Stored data:
--

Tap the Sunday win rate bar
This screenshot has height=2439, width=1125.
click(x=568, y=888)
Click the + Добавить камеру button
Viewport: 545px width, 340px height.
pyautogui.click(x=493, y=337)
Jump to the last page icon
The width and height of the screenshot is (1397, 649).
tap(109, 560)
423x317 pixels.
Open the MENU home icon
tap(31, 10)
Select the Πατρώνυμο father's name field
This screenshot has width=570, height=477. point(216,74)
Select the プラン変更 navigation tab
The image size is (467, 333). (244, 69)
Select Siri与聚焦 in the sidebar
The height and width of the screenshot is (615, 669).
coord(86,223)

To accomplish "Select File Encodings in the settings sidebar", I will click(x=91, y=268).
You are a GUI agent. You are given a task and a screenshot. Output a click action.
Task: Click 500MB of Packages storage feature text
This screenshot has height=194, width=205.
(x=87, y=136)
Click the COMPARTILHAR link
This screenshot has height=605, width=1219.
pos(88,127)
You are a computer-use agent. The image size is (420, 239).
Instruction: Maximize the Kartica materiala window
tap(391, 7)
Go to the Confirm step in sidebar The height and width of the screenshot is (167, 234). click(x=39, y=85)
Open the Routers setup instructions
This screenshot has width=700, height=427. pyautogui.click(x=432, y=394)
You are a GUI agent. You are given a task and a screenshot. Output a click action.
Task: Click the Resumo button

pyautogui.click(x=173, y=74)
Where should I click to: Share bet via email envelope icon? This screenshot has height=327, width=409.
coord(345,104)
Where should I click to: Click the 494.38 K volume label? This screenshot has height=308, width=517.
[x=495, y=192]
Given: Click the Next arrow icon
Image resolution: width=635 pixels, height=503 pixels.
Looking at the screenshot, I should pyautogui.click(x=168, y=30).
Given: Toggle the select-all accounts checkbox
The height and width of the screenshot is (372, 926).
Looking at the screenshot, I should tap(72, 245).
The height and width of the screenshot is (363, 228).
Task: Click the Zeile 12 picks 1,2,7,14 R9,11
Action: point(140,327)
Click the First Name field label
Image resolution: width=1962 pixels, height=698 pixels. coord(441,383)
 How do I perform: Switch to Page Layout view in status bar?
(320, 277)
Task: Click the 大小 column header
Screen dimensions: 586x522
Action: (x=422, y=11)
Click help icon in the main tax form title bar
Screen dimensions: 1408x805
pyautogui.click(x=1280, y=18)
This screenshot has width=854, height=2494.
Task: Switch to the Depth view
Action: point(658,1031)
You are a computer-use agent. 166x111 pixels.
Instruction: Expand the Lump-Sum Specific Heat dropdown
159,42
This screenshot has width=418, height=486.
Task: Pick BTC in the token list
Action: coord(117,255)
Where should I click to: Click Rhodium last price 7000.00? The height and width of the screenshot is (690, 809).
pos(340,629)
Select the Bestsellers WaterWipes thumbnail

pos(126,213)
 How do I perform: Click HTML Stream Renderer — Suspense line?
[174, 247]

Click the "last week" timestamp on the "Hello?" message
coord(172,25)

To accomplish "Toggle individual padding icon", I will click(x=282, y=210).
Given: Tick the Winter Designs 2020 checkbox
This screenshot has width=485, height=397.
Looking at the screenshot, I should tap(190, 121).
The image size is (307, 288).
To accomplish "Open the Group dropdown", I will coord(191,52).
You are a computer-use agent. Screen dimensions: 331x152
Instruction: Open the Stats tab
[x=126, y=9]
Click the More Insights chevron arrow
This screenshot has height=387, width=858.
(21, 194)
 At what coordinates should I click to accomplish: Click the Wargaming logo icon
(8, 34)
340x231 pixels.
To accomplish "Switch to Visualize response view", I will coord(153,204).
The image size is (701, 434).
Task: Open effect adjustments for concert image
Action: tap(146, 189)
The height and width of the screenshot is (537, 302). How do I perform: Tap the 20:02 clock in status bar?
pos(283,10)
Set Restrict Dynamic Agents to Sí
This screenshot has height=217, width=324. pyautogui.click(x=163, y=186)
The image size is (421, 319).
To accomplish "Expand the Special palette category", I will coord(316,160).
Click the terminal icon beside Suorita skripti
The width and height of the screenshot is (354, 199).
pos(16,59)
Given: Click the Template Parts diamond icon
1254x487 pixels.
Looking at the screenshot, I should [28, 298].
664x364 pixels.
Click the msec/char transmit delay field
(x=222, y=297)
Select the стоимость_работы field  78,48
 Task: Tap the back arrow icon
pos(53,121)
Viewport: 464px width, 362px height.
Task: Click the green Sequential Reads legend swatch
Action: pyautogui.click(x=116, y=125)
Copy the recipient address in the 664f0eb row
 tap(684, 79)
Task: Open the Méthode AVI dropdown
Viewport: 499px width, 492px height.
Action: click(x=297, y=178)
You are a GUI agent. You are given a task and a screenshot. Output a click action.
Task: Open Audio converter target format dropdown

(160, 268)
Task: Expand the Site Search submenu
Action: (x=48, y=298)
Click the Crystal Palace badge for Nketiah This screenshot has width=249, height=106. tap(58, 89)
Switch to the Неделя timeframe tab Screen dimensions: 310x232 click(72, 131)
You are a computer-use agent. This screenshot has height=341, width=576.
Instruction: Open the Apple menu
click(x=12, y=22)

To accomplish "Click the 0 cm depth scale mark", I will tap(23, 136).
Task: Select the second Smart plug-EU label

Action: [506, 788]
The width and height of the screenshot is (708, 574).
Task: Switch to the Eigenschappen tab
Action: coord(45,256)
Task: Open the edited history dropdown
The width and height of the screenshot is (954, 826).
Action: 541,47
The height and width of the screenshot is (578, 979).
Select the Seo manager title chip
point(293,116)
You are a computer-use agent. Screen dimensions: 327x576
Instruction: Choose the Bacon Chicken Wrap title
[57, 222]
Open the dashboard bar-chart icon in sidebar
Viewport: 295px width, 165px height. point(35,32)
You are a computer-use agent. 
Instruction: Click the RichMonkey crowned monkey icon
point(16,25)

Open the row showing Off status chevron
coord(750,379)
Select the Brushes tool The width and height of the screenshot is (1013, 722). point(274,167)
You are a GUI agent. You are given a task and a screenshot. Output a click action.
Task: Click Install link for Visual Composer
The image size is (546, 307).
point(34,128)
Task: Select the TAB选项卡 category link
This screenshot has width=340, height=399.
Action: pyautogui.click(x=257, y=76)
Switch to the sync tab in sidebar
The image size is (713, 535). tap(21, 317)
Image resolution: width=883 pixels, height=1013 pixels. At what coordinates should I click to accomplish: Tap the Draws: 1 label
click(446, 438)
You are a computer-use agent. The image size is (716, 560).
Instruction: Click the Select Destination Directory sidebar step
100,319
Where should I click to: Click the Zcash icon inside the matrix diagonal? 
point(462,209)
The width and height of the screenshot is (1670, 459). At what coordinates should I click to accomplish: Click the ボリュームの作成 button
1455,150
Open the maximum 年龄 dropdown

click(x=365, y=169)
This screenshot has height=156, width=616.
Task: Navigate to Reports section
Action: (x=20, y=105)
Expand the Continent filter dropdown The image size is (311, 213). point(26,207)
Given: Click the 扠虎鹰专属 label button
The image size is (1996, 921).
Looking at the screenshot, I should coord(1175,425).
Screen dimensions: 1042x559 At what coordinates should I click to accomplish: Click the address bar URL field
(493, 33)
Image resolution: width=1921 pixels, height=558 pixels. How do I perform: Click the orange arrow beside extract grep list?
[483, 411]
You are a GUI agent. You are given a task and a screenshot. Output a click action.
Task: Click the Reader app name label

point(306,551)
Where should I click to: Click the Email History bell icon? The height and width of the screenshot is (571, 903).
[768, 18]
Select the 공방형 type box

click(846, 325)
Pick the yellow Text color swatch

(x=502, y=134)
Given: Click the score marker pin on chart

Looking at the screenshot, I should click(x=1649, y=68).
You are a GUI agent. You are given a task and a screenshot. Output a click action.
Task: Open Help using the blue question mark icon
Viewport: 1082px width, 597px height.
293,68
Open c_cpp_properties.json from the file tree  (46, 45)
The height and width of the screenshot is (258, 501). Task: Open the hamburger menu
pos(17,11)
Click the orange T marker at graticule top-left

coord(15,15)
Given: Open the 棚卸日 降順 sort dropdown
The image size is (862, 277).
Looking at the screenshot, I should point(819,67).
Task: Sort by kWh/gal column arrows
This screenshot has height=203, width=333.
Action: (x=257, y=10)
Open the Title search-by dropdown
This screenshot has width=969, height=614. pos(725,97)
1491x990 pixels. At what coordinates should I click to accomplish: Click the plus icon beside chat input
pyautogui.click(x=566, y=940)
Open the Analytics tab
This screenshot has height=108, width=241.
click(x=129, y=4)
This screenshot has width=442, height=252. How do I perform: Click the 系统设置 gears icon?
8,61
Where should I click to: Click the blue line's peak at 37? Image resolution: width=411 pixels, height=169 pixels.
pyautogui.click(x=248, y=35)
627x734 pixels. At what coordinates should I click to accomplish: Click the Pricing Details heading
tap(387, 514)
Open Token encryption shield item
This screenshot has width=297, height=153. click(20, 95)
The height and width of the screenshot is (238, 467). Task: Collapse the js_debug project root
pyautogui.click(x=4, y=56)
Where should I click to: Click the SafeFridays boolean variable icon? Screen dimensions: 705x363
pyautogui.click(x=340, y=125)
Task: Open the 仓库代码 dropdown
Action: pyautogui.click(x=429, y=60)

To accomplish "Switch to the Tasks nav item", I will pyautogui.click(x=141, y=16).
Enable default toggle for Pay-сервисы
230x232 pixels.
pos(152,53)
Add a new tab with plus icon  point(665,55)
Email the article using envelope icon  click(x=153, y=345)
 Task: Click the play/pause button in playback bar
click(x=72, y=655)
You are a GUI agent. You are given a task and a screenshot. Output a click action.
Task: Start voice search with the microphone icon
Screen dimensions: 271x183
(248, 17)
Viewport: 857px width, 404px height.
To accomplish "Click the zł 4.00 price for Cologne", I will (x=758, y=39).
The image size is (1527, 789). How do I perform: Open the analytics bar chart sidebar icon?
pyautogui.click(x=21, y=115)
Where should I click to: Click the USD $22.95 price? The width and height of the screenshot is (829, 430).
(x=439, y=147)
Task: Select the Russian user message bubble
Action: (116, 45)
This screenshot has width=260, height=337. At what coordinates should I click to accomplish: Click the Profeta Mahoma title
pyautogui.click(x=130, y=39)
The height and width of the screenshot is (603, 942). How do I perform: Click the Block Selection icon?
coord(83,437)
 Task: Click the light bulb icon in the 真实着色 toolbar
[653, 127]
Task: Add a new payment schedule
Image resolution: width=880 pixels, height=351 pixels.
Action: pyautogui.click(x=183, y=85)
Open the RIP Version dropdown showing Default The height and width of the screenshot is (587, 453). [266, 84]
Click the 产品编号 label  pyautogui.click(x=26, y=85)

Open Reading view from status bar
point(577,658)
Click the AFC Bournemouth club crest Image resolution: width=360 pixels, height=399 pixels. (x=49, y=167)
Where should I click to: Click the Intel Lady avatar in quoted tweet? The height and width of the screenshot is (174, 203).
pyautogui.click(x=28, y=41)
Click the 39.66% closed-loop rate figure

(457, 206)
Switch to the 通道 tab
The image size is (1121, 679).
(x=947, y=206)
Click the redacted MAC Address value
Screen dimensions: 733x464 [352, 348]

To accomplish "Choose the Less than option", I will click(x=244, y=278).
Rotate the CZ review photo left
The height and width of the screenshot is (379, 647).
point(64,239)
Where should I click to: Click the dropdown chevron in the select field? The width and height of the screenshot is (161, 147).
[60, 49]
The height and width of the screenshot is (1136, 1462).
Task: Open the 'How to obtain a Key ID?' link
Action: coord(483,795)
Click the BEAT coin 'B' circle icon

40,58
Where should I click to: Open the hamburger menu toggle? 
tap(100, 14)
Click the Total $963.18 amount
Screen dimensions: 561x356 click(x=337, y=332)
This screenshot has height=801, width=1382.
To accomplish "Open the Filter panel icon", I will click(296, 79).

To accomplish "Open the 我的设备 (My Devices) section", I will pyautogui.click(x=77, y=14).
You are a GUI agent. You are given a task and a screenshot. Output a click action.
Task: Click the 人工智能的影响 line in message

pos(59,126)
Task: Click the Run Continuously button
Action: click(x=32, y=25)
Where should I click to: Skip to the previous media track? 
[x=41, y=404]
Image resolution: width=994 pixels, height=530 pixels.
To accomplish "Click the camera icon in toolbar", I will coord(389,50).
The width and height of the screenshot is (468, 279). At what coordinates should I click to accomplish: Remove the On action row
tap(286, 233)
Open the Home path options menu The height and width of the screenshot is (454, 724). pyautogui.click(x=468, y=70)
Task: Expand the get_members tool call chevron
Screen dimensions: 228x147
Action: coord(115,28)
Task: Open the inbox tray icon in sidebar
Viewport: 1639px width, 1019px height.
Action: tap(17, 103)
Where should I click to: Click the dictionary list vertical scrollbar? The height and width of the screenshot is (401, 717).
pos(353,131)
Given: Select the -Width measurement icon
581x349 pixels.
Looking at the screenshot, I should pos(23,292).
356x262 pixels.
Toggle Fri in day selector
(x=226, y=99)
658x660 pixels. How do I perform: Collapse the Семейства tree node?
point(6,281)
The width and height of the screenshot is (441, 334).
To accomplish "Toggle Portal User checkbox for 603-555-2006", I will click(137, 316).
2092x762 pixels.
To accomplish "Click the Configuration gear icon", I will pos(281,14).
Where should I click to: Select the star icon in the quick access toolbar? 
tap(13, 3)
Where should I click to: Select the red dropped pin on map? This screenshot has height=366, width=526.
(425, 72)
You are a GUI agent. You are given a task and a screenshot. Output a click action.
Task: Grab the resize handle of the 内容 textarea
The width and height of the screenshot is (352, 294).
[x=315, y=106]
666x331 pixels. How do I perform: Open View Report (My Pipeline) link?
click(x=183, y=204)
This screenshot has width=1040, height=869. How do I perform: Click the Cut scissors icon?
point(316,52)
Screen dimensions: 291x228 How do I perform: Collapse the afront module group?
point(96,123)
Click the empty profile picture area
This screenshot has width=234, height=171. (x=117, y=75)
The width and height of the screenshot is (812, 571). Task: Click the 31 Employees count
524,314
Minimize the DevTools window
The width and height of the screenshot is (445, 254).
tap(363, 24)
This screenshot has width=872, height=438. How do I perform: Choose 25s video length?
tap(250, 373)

--

* WORK ORDER: Where does "computer" appear in the records above? Copy each line that holds it.

* ANSWER BOX:
You are a computer-use agent. The image size is (420, 239).
You are a computer-use agent. 166x111 pixels.
You are a computer-use agent. Screen dimensions: 331x152
You are a computer-use agent. This screenshot has height=341, width=576.
You are a computer-use agent. Screen dimensions: 327x576
You are a computer-use agent. 
You are a computer-use agent. The image size is (716, 560).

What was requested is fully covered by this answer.